Firewall rules - how to open smb ports across vlans?
It's the second time I ask for directions about setting up smb share across vlans with Omada, because I still haven't figured out this mystery.
I have succeded in opening up port 53 across vlans by defining IP-Port Groups of the target specified ip adress x.x.x.200/32 and making a switch acl rule allow from the networks to the ip-port group. all is working as expected.
If I define a smb nas media server in the same way in an ip-port group with x.x.x.20/32 ports 445 and allow network acces to the device, it will not work.
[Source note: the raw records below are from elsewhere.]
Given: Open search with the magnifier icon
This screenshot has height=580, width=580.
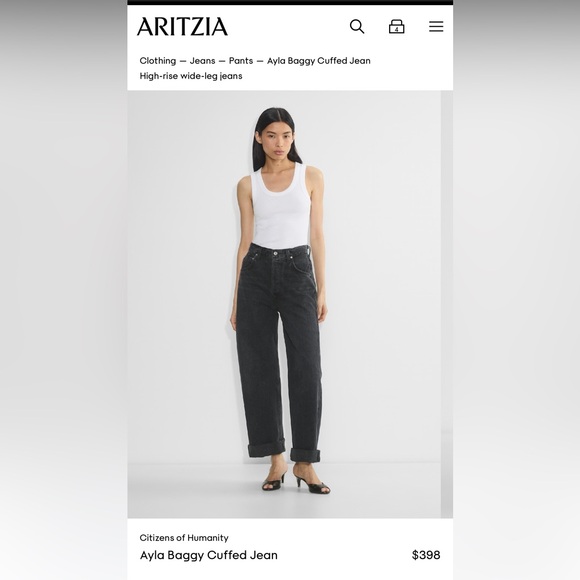Looking at the screenshot, I should click(x=357, y=26).
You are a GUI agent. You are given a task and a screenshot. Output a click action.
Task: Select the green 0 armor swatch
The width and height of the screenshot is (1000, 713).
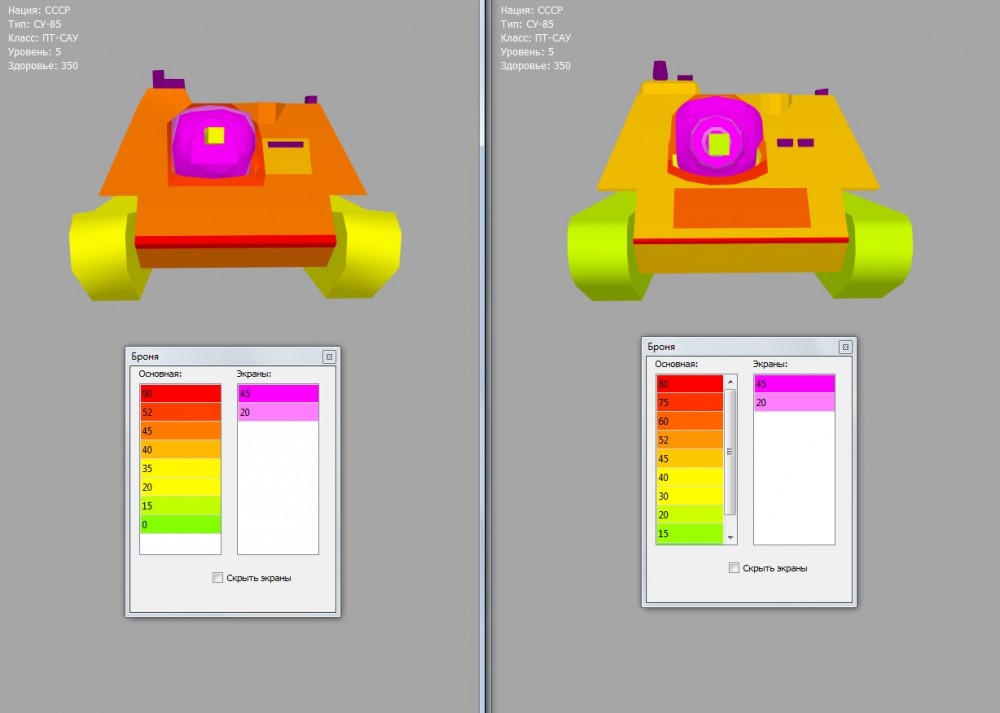179,524
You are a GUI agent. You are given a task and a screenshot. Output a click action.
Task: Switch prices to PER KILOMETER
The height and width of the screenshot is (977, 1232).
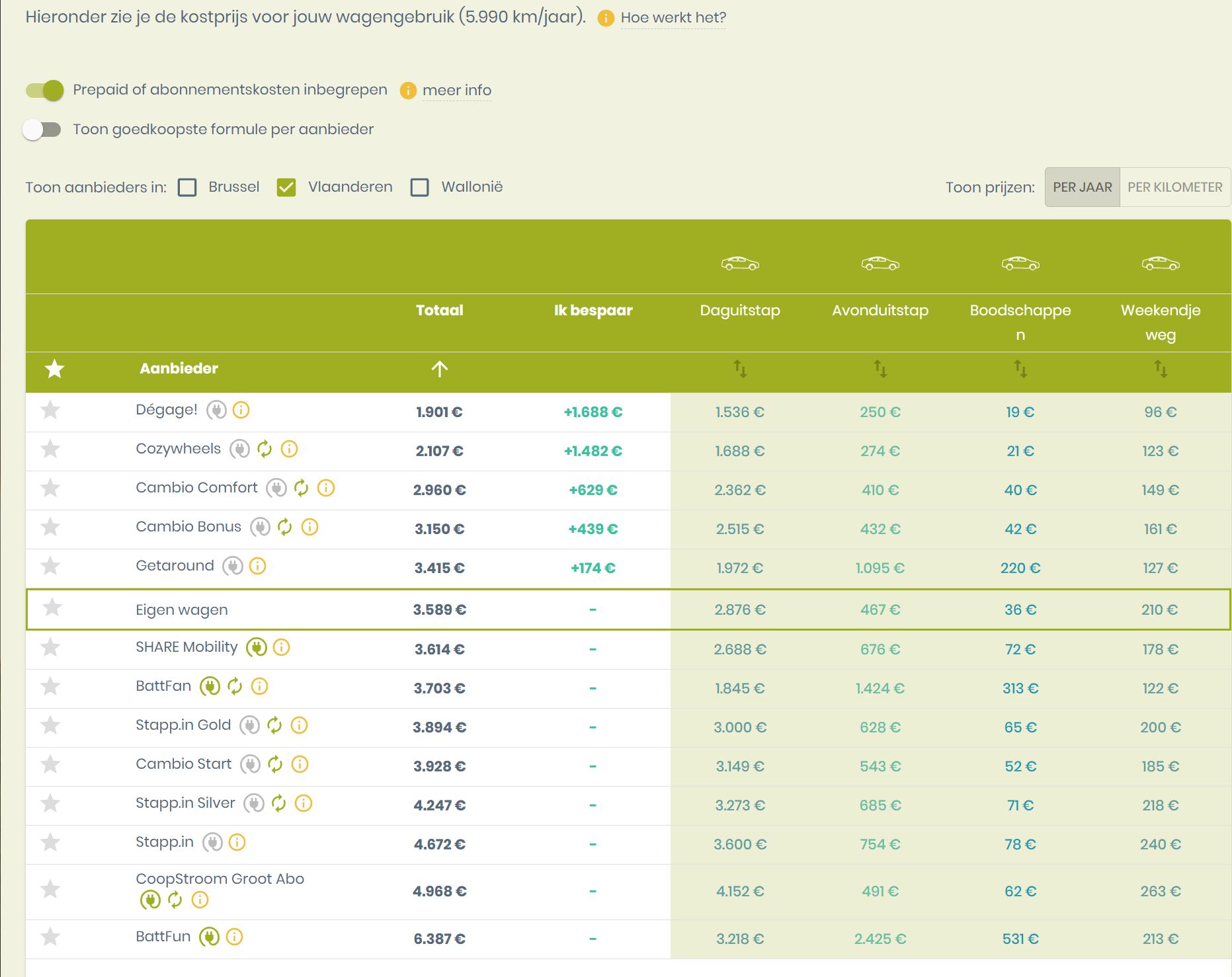pyautogui.click(x=1174, y=188)
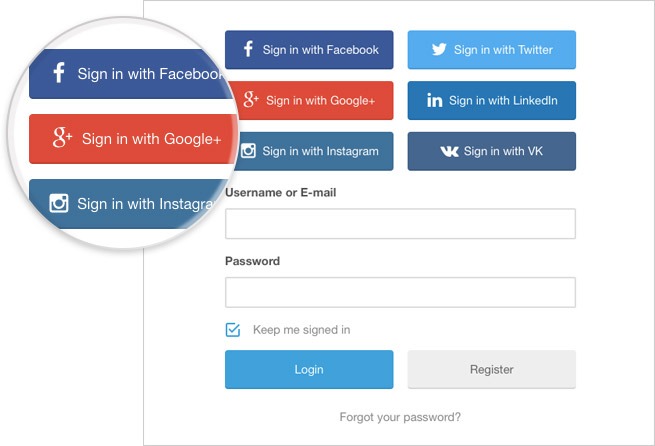The width and height of the screenshot is (655, 446).
Task: Click the magnified Google+ icon
Action: click(63, 138)
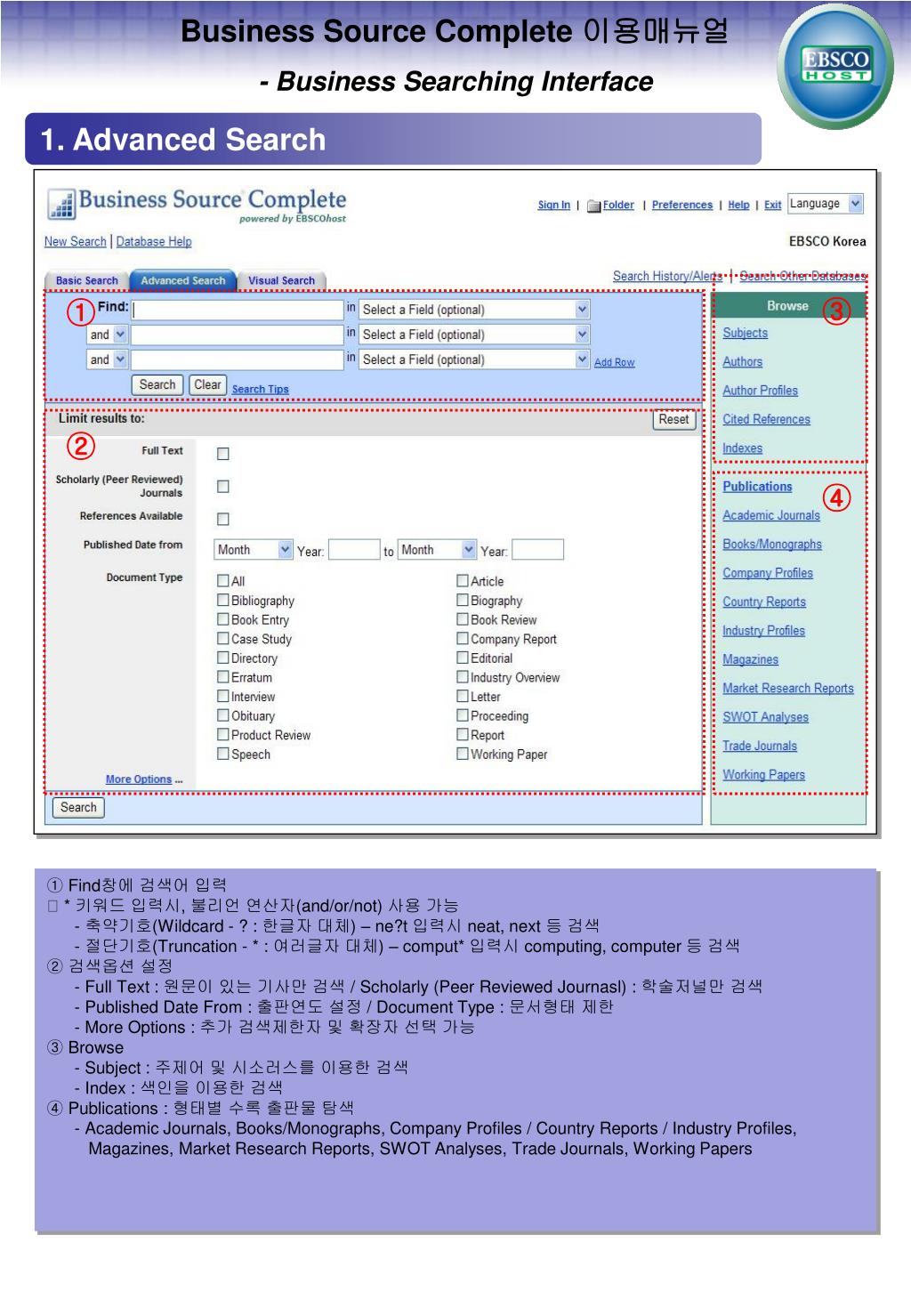Select the Industry Overview checkbox

tap(463, 677)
The allow rule is on top of the other deny rules (the rules that deny traffic between vlans):
things I have tried.: setting up the ip-port group in the following combinations:
- 445 (permit tcp in the acl - I wouldn't bother with 137-139 as the media server is not a windows machine)
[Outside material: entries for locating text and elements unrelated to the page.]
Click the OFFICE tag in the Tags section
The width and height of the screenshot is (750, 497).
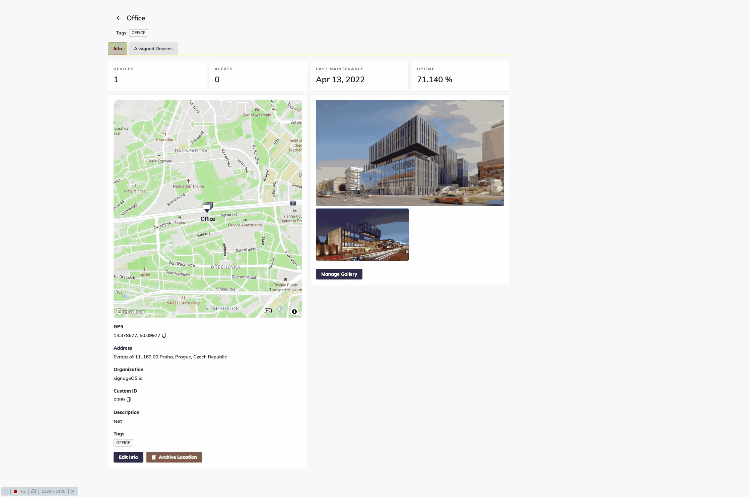click(x=123, y=441)
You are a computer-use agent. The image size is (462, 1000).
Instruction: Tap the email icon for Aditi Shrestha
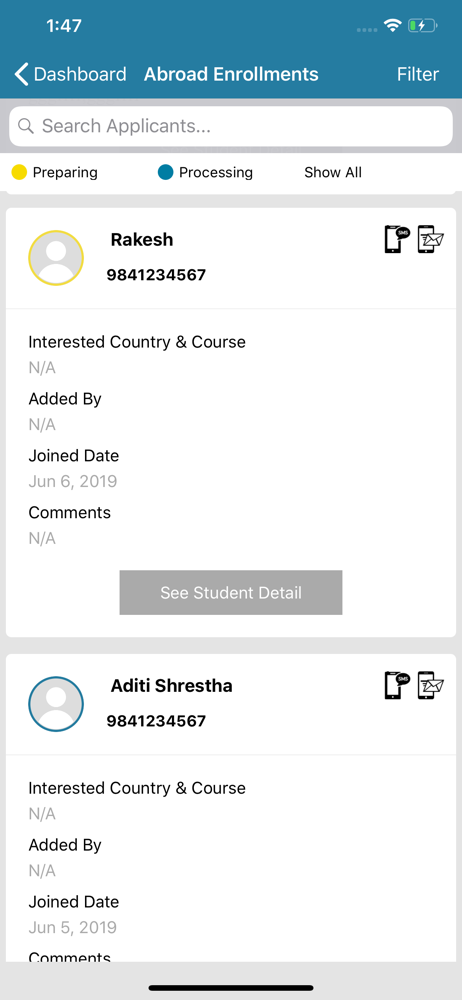coord(431,685)
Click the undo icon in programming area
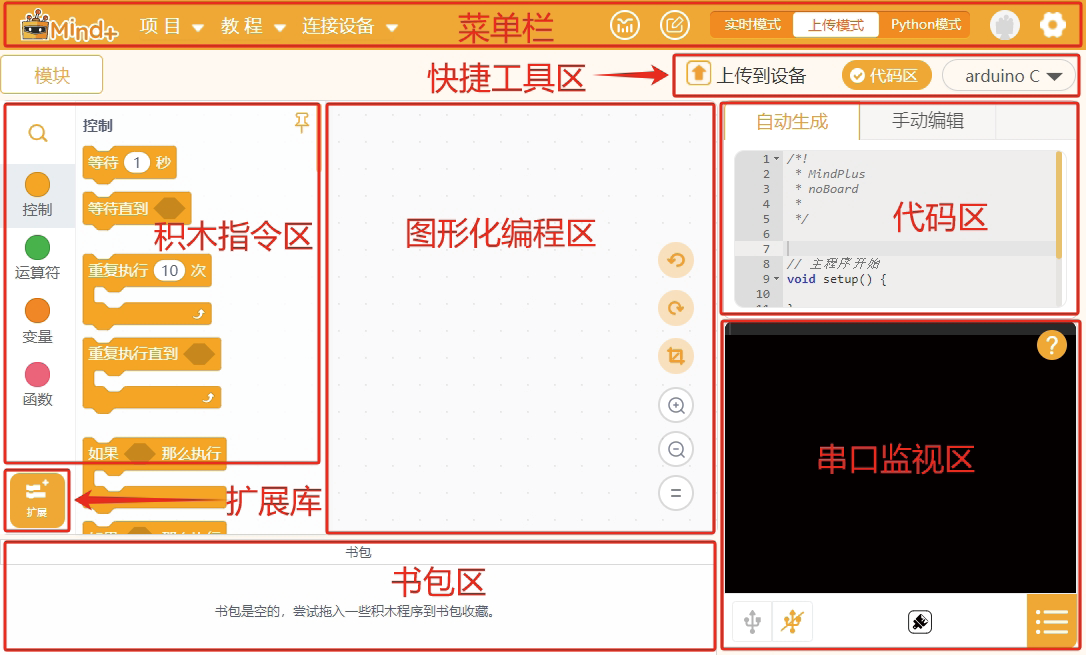The width and height of the screenshot is (1086, 655). coord(676,261)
- 445, 137-139 (permit TCP & UDP in the acl)
- 445, 137, 138, 139 (permit TCP & UDP in the acl)
* I wouldn't allow a whole network to the media server, I would make an IP Group with a single IP adress for this rule. I have granted the whole network acces only for testing purposes.
Whatever I do I can't acces the SMB share. If I move the clients in the same subnet smb just works.
Why would this firewall setup permit me to forward a port for pihole server across vlans without problems but it will not allow smb? has anyone succeded in making smb share work across vlans? please do share your firewall switch acl rule, it would be much appreciated.
I kindly ask you to help me understand the firewall rules in Omada.
ps: one thing to mention is that the devices are on different switches and I do not know if this matters because my pihole server can see all clients on any vlans, regardless of the network topology.